**REQUIREMENT**
Reproduce the lines of the records below word for word, beginning at the line that contains "In order to click on data-label: 70%" and stopping after the line that contains "coordinates (531, 736).".

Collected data
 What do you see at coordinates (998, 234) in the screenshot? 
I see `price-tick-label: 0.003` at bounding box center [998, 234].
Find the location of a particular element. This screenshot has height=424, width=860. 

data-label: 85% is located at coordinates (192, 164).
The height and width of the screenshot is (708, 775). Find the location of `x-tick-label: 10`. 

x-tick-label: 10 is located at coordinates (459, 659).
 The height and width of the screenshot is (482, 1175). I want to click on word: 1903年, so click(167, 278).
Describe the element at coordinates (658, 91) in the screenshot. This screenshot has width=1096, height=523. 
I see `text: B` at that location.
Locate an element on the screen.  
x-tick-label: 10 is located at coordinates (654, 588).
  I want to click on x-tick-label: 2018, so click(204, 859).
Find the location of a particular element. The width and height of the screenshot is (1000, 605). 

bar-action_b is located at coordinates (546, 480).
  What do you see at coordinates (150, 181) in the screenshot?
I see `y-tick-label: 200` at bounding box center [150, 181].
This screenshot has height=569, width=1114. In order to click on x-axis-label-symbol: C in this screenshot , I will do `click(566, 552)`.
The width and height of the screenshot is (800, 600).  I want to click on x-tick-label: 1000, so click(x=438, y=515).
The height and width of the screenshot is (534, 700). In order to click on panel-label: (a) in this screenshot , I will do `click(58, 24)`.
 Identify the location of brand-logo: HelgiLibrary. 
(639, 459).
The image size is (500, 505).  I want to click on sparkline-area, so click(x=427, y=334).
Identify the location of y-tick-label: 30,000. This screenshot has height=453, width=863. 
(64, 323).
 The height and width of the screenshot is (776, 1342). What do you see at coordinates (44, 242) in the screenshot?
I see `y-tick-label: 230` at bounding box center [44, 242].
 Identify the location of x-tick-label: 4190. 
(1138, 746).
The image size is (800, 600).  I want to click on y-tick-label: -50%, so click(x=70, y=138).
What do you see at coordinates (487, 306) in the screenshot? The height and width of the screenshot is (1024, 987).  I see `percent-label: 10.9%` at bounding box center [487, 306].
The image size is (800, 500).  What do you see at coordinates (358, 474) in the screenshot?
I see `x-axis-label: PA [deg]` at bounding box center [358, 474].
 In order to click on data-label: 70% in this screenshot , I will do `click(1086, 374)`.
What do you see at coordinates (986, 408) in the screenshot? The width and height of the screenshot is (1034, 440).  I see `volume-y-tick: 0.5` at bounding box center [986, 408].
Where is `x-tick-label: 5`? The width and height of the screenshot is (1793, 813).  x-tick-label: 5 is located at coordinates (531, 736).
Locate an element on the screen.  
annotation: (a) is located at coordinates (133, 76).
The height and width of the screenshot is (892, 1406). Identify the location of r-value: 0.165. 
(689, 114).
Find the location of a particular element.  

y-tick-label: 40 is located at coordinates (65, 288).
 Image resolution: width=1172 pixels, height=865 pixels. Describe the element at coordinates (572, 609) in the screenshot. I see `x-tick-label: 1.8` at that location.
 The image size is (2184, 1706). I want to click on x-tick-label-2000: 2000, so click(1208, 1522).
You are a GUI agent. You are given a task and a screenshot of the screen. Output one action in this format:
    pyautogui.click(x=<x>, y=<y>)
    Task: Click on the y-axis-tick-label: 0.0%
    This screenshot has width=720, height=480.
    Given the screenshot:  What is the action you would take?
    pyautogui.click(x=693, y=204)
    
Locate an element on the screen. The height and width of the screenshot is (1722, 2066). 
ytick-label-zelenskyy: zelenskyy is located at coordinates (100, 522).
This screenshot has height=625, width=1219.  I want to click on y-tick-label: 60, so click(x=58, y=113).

**SOLUTION FOR THIS TASK**
 In order to click on data-label: 70% in this screenshot , I will do `click(1086, 374)`.
What do you see at coordinates (986, 408) in the screenshot? The width and height of the screenshot is (1034, 440).  I see `volume-y-tick: 0.5` at bounding box center [986, 408].
Where is `x-tick-label: 5`? The width and height of the screenshot is (1793, 813).  x-tick-label: 5 is located at coordinates (531, 736).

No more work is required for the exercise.